*Document*:

After watching the British Archery team go out in the first round of the Olympics, it made me realise just how much we have fallen in the world rankings in the last seven hundred years. So, presented here are my thoughts on the bowman in a role playing game. Enjoy.
The following tips and advice are all based on widely perceived historical fact, so feel free to use them, whilst I take pleasure in using my History & Heritage degree for the first time since graduating over a year ago. The aim of this article is to make being a ranged combatant in any medieval like setting a bit more interesting than standing at the back loosing arrows while staying out of trouble. [Ed note: it’s also useful for writers who want to add depth to their archer characters]
The English Warbow User
First let us consider one of the finest examples of a bowman from the medieval period, the English warbow user. This isn’t idle speculation, or a sense of national pride (why should I be proud of something I had nothing to do with, just because it was done by people born within a certain geographical proximity?), but is actually true. They wern’t naturally the best though, it was actually a law that made the common Englishman so proficient.
All males of a certain age were required to practice for several hours a week, giving them the barrel chested build one needs when trying to pull a big ass longbow. And I mean big. Taller than a man kind of big.
One point of note is that they weren’t trained to hit targets as much as you would think. Ignore Robin Hood and the archery butts with round targets; that was very much what the better bred shot at whenever they lowered themselves to take part in this activity. No, what they were trained to do was pick a range and land an arrow in it. At the time this was key because they would be firing in volley and wanting to concentrate the arrows as much as was possible. Since most archers in roleplaying games aren’t loosing arrows with 200 hundred of their mates we shan’t spend any longer talking about that.
Why use a warbow instead of a crossbow?

*Entries*:
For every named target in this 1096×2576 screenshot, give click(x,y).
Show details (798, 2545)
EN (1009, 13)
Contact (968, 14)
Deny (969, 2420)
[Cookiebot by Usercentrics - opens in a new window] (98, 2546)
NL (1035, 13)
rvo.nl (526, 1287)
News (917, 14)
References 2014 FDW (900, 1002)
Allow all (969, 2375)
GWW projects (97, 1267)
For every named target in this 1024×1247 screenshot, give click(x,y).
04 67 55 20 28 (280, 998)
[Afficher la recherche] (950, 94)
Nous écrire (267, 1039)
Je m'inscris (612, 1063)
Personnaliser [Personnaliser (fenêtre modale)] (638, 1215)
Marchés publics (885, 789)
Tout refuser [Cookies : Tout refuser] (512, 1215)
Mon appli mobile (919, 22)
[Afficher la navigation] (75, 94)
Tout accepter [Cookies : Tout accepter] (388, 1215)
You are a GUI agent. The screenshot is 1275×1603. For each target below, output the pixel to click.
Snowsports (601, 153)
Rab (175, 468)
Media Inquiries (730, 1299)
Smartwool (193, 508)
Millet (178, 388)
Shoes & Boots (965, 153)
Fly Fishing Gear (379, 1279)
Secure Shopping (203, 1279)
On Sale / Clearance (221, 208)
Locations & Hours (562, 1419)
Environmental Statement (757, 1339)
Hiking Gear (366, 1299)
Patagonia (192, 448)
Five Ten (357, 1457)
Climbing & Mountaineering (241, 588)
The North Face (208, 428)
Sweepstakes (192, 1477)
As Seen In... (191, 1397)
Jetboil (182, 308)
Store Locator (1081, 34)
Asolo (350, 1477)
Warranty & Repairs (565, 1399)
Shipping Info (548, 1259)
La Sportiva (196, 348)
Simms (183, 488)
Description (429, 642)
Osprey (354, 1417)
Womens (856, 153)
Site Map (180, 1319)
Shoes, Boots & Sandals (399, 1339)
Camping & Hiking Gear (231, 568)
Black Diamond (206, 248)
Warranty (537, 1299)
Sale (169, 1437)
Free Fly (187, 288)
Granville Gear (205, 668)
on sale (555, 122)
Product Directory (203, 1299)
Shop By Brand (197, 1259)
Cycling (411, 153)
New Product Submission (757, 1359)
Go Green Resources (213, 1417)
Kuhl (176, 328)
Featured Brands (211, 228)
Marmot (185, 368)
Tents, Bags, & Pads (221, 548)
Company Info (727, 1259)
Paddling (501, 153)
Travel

*Problem to solve*: Please repeat, word for word, the stretch of the archery article above from "One point of" through "of a crossbow?".

*Result of this exercise*:
One point of note is that they weren’t trained to hit targets as much as you would think. Ignore Robin Hood and the archery butts with round targets; that was very much what the better bred shot at whenever they lowered themselves to take part in this activity. No, what they were trained to do was pick a range and land an arrow in it. At the time this was key because they would be firing in volley and wanting to concentrate the arrows as much as was possible. Since most archers in roleplaying games aren’t loosing arrows with 200 hundred of their mates we shan’t spend any longer talking about that.
Why use a warbow instead of a crossbow?